*INSTRUCTIONS FOR THE TASK*
Work out the number of lines that hold "size" in the listing, and give that number with no other text.

=== Section Start ===

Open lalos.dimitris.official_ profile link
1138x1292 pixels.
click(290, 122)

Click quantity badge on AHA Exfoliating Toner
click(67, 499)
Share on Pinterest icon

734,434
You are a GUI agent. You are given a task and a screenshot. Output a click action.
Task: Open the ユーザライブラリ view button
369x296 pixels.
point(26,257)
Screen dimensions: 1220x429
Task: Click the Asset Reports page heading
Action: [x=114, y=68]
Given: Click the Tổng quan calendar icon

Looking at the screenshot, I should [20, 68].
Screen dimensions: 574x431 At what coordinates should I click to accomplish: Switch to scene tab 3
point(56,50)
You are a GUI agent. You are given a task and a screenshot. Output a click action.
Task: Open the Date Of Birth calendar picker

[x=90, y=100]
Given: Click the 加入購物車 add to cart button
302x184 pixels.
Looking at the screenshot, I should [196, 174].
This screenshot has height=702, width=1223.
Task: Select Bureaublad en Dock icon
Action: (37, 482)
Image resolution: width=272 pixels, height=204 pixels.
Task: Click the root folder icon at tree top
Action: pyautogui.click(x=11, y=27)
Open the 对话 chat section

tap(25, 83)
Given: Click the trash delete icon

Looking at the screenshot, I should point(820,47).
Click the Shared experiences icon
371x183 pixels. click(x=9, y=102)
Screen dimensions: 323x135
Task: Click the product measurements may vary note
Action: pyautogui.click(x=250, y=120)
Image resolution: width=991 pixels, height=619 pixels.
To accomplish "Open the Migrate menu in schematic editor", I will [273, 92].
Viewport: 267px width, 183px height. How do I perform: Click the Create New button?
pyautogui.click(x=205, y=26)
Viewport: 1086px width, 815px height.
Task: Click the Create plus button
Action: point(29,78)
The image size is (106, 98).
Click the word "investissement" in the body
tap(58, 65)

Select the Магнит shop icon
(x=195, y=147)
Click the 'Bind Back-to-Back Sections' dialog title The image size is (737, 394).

=== Section End ===

*REPLY*
2